Heinrich IV. ist todt, Hr. Meunier! Ihre Construction und
Behandlung des Ofens ist alt- und allbekannt. Wir wollten sie jedoch auch der
gegenwärtigen Veröffentlichung nicht entziehen, theils weil der progressive Eintrag
der Feuerung von Querstange zu Querstange, dessen übrigens schon Levieil gedenkt, ein der Praxis entfremdeter, daher so
gut wie neuer ist, theils auch, weil daselbst dem Dilettantismus ein ganz einfaches
und kostenloses Surrogat für eiserne und graphitene Muffeln dargeboten wird, womit
jedoch abermals ein hinterlassenes Manuscript der Pariser Barfüßermönche Antoine und Maurice unserem
Hrn. Meunier um fast zwei Jahrhunderte zuvorgekommen
ist.
Die Farbrecepte dagegen übergeben wir, um den Altar der Themis, an den wir eigentlich
berufen, nicht alltäglich mit einem Schmelzofen zu überbauen, ungeprüft der
scharfsichtigeren Prüfung der Fachmänner, jedoch nicht ohne einige allgemeine
Bemerkungen.
Spricht es nämlich von Vornherein zu ihren Gunsten, daß sie, so sehr die
Rocaille-, Borax- und Gummipülverchen an den Perrükenpuder Felibien's, Blancourt's, Marsy's, Levieil's u.a.

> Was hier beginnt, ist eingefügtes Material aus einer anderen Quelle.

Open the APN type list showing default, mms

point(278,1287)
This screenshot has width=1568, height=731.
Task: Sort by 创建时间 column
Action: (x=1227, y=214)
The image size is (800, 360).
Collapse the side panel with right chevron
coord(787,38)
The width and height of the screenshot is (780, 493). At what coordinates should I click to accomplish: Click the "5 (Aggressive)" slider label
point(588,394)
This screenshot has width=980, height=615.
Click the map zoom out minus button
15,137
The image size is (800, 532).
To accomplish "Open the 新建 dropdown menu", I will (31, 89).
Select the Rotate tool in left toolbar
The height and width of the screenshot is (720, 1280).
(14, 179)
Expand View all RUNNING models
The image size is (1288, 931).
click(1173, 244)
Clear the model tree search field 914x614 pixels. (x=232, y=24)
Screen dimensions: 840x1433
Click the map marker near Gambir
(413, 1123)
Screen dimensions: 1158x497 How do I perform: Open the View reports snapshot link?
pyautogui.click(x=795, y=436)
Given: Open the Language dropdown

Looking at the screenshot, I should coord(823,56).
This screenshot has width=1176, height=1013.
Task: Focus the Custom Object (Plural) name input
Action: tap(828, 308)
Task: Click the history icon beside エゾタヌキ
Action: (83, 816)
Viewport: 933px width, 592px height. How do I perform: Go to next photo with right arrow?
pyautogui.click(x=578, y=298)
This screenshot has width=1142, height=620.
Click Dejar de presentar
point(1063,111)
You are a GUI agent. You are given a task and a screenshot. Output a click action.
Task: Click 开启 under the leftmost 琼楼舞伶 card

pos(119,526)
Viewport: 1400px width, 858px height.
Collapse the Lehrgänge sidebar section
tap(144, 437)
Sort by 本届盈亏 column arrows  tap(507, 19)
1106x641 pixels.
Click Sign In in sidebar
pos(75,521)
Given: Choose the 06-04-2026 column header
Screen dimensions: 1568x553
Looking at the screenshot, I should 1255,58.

erinnern, doch nicht geradezu aus den Receptbüchern dieser Herren abgeschrieben
sind, so haben sie doch ein mehrfaches Bedenken gegen sich,
einmal, weil das Flußmittel für fast alle Farben, die eines solchen nach Meunier's Ansicht bedürfen, qualitativ dasselbe ist,
nämlich Rocaille,
dann, weil der ihrer eigentlichen Vitrification und darum ihrer nachherigen Schönheit
und Transparenz am wenigsten zusagende flüssige Zustand der Farben allzusehr
vorwaltet,
dessenungeachtet aber Zusäze von Borax und Gummi gefordert werden, wie sie nur bei
den strengsten Flüssen indicirt sind,
und endlich, weil Meunier noch durchaus an dem,
hauptsächlichst durch die Engländer, längst und allenthalben verdrängten
Gummi- und Boraxwasser, statt des in jeder Hinsicht viel dienlicheren
Lavendel-, Spik- und Terpenthinöhls als Vehikel der Pigmente
haftet.
Doch sey damit ihrer praktischen Prüfung, die hier allein entscheidet, in keiner
Weise vorgegriffen. Welchen Erfolg aber auch diese haben mag, so ist er jedenfalls
für den dermaligen Standpunkt der französischen Glasmalerei höchst bezeichnend, denn
ihrem ersten Repräsentanten, dem königl. Institut von Severs hätte Hr. Meunier ohne das Bewußtseyn technischer Ueberlegenheit
wohl schwerlich den Handschuh hingeworfen.